Из района привозили формалин, заставляли протравливать семена, обучали, как это делать, — уж совсем немыслимая новинка, ни в какие ворота не лезет: чтоб семена да травить! И надрывался начетчик Амос Власьич о светопреставлении и досадливо отмахивался от Покали, призывающего к выдержке и спокойствию. Но сам-то он отнюдь не был спокоен, заместитель председателя Петруха Федосеич!

Агрономы выводили народ жечь в полях пырей, вырывать с корнями сорняки, а учителя, закрывая с утра школу, вели ребятишек в степь, на Тугнуй — и обшаривала детвора сусличьи норы, водой и отравами выживала сусликов наружу, устраивала избиение. Ребятишкам что, им пообещали платить за каждую шкурку гривенник, вот они и стараются.
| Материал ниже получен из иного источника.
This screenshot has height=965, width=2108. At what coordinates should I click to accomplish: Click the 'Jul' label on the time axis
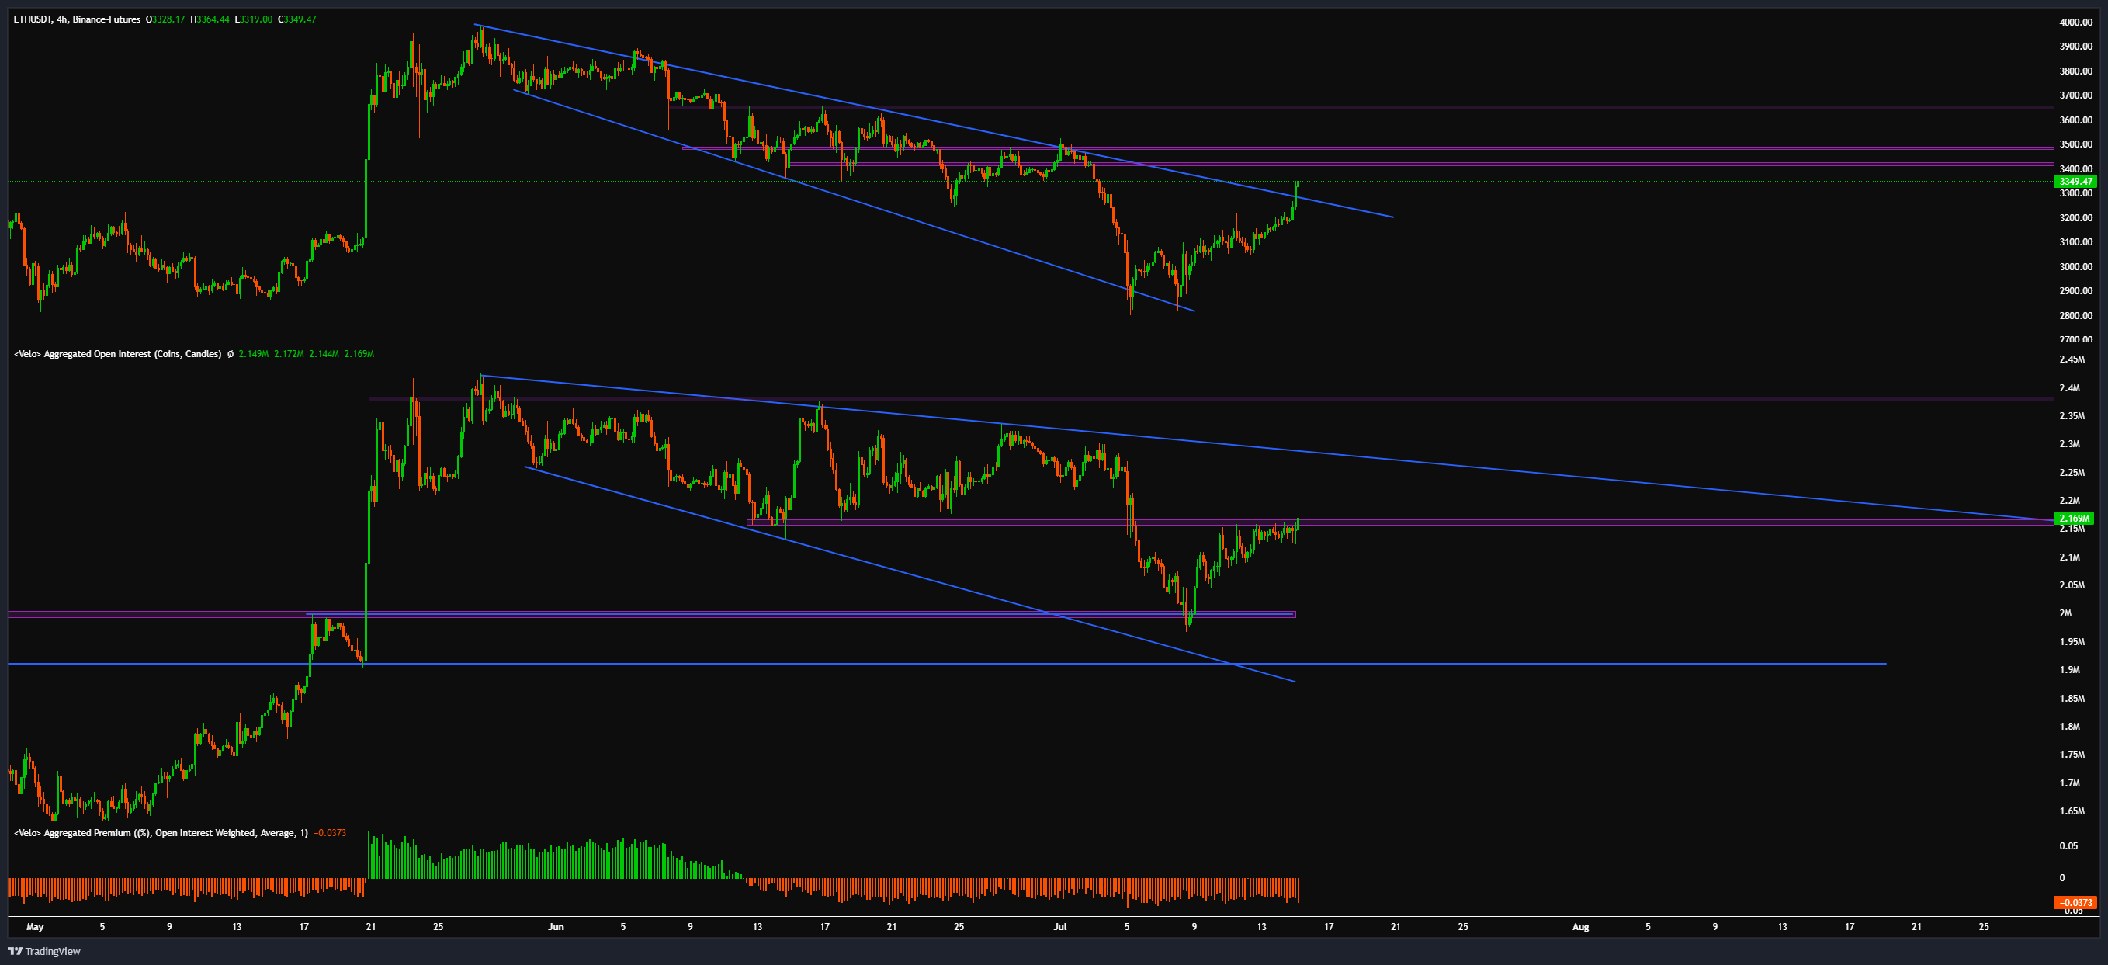click(x=1060, y=927)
— И какой дурак, — рассуждали старики, — за пищуху деньги платить станет, где такая контора объявилась? Обман поди. И пошто им пищухи помешали? у нас их вон эсколь расплодилось, никогда не трогаем… Где их всех перебьешь, перетравишь, — чо напрасно…
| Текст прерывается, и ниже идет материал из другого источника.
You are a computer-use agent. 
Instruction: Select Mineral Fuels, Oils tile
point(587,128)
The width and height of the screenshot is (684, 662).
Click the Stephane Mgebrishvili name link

Все это: и потравка семян, и триеры, и уничтожение сусликов — все, все клонилось к одному: больше, как можно больше хлеба. Семейщина видела в том дурной знак. Зачем большевикам потребовалось увеличивать урожай, — уж, конечно, не затем, чтоб шире мог торговать мужик на базаре, — не войну ли затевают, либо еще какую лихоту? Что-то такое немыслимое затеял город, дело идет к разору крестьянства, к тому, что оберут мужика как липку, да и пустят голышом по миру. Оно к тому и идет, рассуждала семейщина — на базарах пошло стеснение неслыханное, пуда хлеба в Заводе не продашь, цены вдруг заскакали вверх, купцы начисто поразорились, в Заводе пустили по миру жирного Моську Кельмана, лавку у него отобрали, самого в дальний какой-то Нарым выслали, в кооперации бестоварье, пустые полки… Что затеял город, куда это клонят большевики? Будто где-то, как тогда, в войну, разъялся большой рот и требовал: хлеба, мяса, хлеба! Тысячи, десятки тысяч центнеров хлеба… Ради хлеба, ради центнеров, — «вот ведь какое слово удумали!» — не давала власть никаких послаблений. Разве спроста выдумали большевики пятикратку, индивидуальное обложение? И новое неведомое слово зловещей бурей ворвалось в темное сознание семейщины — пятилетка: уж не она ли то, пятилетка, требовала столько хлеба и столько жертв, утеснений, лишений и обид? Шатался в уме народ Никольский, сеяли крепыши тревогу — и пригибали мужики головы.

Шаг за шагом отступал Покаля перед напором района, города, пятилетки. Город и район своими бесчисленными уполномоченными подымали на Покалю расправляющих плечи Епишек, Егоров, Корнеев, молодежь — и с каждым месяцем становилось ему все туже. Подходили очередные перевыборы, избач, учительницы бегали по улицам, шумели бедняцкие собрания — и приходилось Покале сдавать, поневоле пускать в совет чужих, враждебных ему людей, — каждый из них был лиходей, скрытый и опасный.